Rodger, l’enfance de l’art a-t-il été lu par le principal intéressé? Herrmann avoue que ses contacts dans le métier ne lui ont pas été d’un grand secours pour atteindre Roger. La bédé a été envoyée auprès du management de la star, en Ohio. «I’ll be so happy!», a commenté au téléphone une personne du secrétariat, indiquant que l’ouvrage avait bel et bien été transmis au champion. «Je suis sûr qu’il aura lu la bédé et qu’il ne l’aura pas aimée», angoisse Herrmann, qui a d’ailleurs supprimé certaines scènes de son scénario sur les conseils d’une autre star, issue cette fois du barreau genevois…

Une sorte de saint

Le sportif le plus aimé des Suisses est-il divin? C’est la question que la Revue Suisse a posée à deux théologiens fans de sports.

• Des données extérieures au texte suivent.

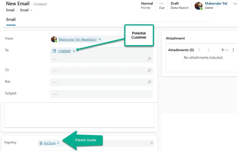Open Mahender Pal owner link in header
This screenshot has height=151, width=237.
pos(216,3)
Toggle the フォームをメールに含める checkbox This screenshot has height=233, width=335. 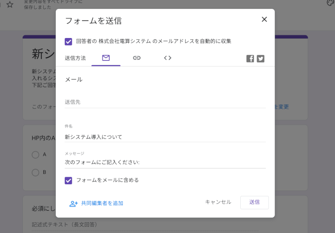tap(68, 180)
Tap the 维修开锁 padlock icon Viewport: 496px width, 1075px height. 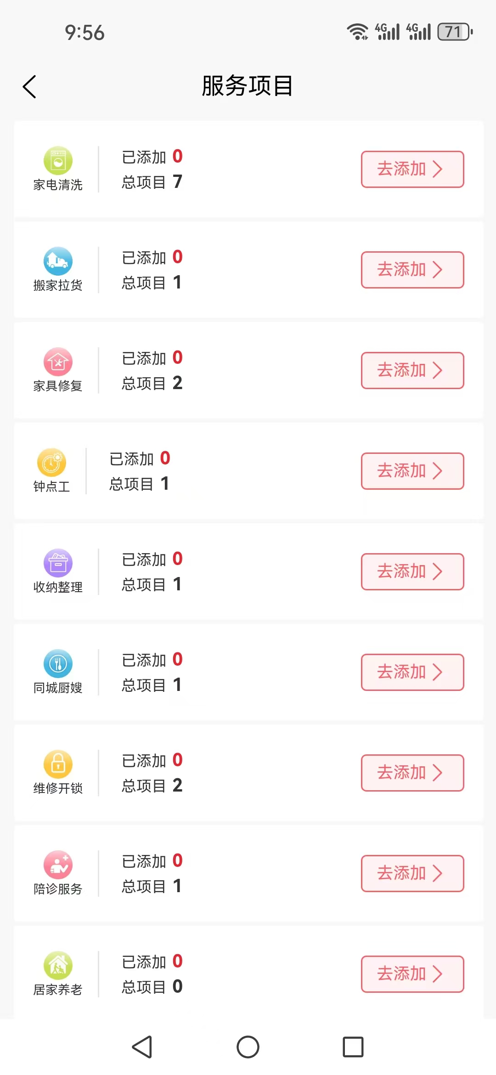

Le Genevois Denis Müller a rédigé Le football, ses dieux et ses démons. Le Vaudois Olivier Bauer est l’auteur d’un ouvrage sur la religion vouée aux hockeyeurs des Canadiens de Montréal par ses supporters. Que pensent-ils de cette bédé, où Roger Federer est prédestiné à une carrière surnaturelle? «Tout cela est amusant, commente Denis Müller, mais guère crédible. Federer est un champion exceptionnel, mais qui s’est construit patiemment lui-même, avec des hauts et des bas. Il est le résultat d’un apprentissage, d’un don et de circonstances.» Le professeur honoraire de l’Université de Genève place l’amour fou porté par le public au tennisman au registre de la «quasi-religion, qui est une imitation de la religion, et qui reste à distance de la vraie religion (…)».

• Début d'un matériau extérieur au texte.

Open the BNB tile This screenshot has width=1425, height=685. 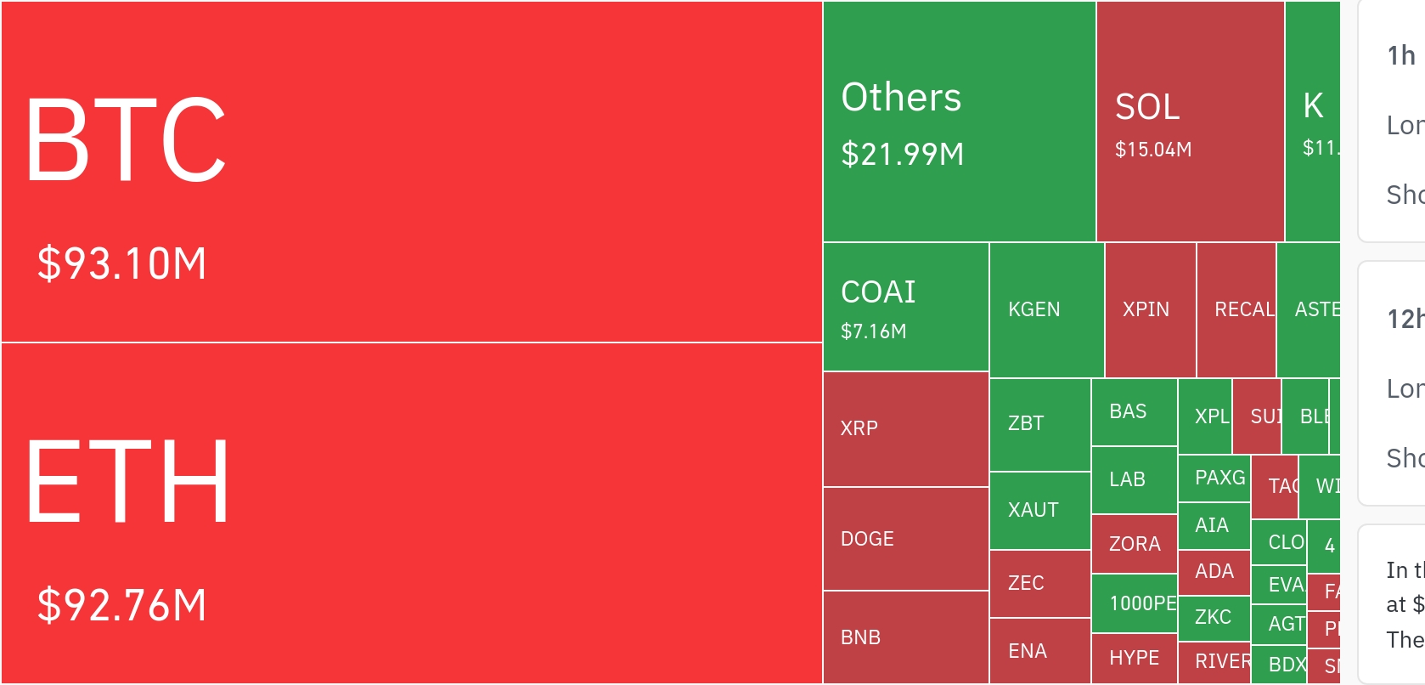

«Il n’existe pas d’Église Federer, mais de Maradona, si, s’amuse pour sa part le professeur Olivier Bauer, qui rappelle que le but du tennis est la victoire, donc l’écrasement de l’autre, et que Roger Federer est un produit destiné à remporter de l’argent, ce qui ne sont pas les buts d’une religion.» Le théologien relève en outre le caractère démesuré des gains réalisés par les stars du tennis. «Qu’une seule personne accumule autant d’argent constitue une injustice fondamentale.»

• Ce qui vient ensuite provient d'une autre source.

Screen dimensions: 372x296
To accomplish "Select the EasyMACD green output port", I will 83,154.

Les aspirations religieuses des Helvètes seraient-elles sublimées dans l’amour de ce sportif, présenté humoristiquement comme le successeur de Jésus. «Jésus est mort sur une croix à 33 ans, répond Denis Müller, et ses exploits étaient d’ordre linguistique ou thérapeutique. À 36 ans, Federer se prépare une deuxième carrière plutôt qu’une résurrection». L’éthicien rappelle que le tennisman est déjà tombé plusieurs fois. «Il a eu une mononucléose et il échoue parfois devant un joueur mal classé! En fait, Federer nous encourage à être meilleurs, à mieux défendre notre pays, mais tout le monde sait bien qu’il n’a rien d’un Dieu. En théologie, on ne confond pas Jésus de Nazareth avec Dieu lui-même, même en théologie trinitaire, le Christ est le fils de Dieu, le crucifié.»

Olivier Bauer dit qu’on peut interpréter la figure du tennisman suisse avec des instruments théologiques, mais sans appeler au divin. Il rangerait plutôt Federer du côté des saints. «C’est un homme idéal, un modèle à suivre, dans un moment historique où les gens communient dans le sport, alors que par le passé on le faisait plutôt lors de rassemblements patriotiques, comme les fêtes de lutte, ou à l’Église.» Le sportif bâlois serait en plus un modèle parfait d’helvétisme. «Il est très consensuel, un peu à l’image de Bernard Russi. Certains aimeraient d’ailleurs que la Suisse reste comme Federer, qu’elle ne fasse pas trop de bruit.»